Objectives
Each year, parents of nearly 400,000 children in the US are diagnosed with cancer. Approximately 20% of these individuals have an advanced form of the disease, for which there is no known cure. These parents face difficult medical, psychological, and social challenges across their illness trajectory: they not only have to grapple with the physical symptoms of their cancer and its treatment, but they also must explain their illness and prognosis to their children. In the context of anticipatory loss and grief counseling, AI has also emerged as a tool for legacy-building and remembrance of a deceased loved one as a way to fill the psychological void in a survivor’s life.

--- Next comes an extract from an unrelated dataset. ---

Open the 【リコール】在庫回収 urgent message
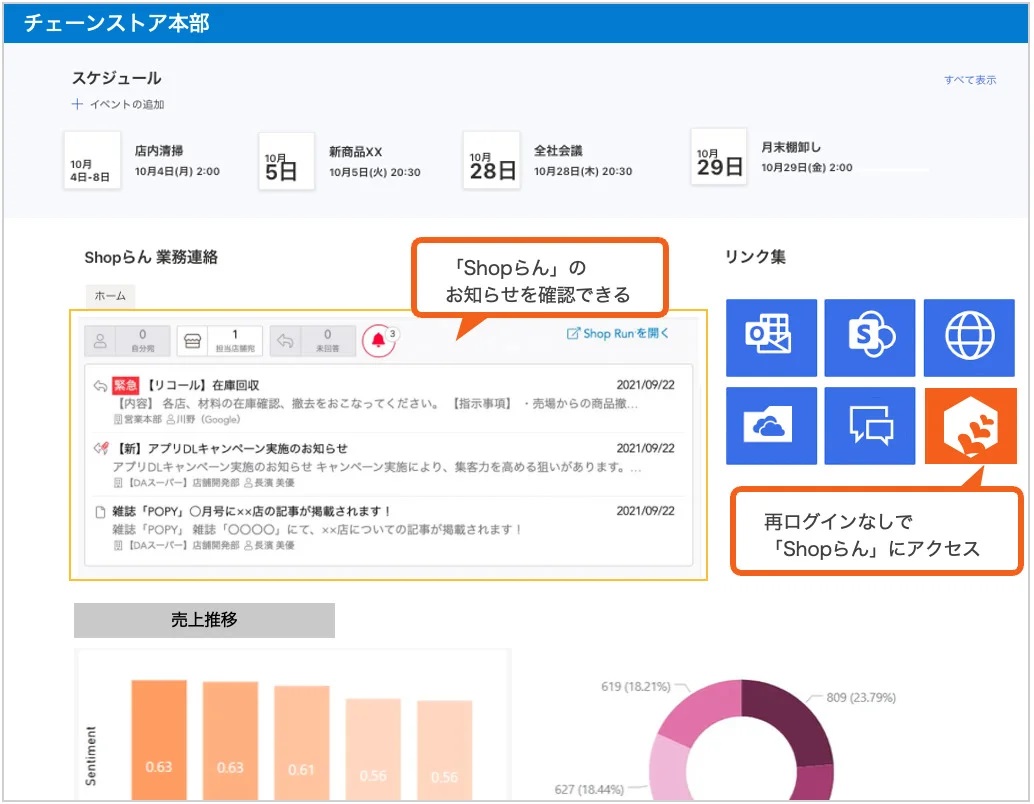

The overall purpose of Kenneth Tercyak’s IPAI project was to advance understanding of the potential uses of AI and GAI as a mental health tool in children’s bereavement following their loss of a parent to cancer. This study was conducted in two phases. In Phase 1, the team led key informant interviews (KII) to examine when CMHP believed psychological interventions should be initiated for children grieving the loss of a parent to cancer based upon the characteristics of the child, parent, and their family’s circumstances. In Phase 2, these findings were used to develop and deploy an online survey (completed by N~300 CMHP) about their opinions about the potential role of GAI as a resource for supporting children in this circumstance. All study data are now available for analysis.
Outcomes
Professionals were surveyed about their therapeutic approaches to caring for children when parents have incurable cancer under different scenarios. Data from physicians, psychologists, social workers, hospital chaplains, and community health workers were analyzed (N=294; 69% male, 72% white, 26% Latino, 56% rural/underserved communities) . Attitudes surrounding the timing of interventions across the parent’s cancer journey were compared, including how and when professionals believed AI resources could be introduced.
Across 10 dimensions of childhood, children’s premorbid exposure to traumatic events, a surviving parent’s presence, and child age were the most important factors to consider when making supportive and palliative care decisions in this context. Professionals reported being more likely to introduce resources as early as possible in the parent’s illness (i.e., upon diagnosis). Regarding the use of AI, 87% foresaw its role in supporting children’s mental health: 93.2% agreed that a grieving child could be supported by interacting with an AI generated version of their deceased parent’s likeness. Participants were conflicted over when such a tool could be first introduced–upon a parent’s illness diagnosis (19.4%), during a parent’s treatment (19.0%), or as part of a parent’s hospice care (12.6%). None believed it to be appropriate following the loss of the parent to cancer.
From these results, it can be concluded that AI may become a therapeutic resource for parents with incurable cancers to use to help support their children. The team emphasizes that additional research on the impact of AI on children’s mental health, grief, and psychological well-being over time is needed.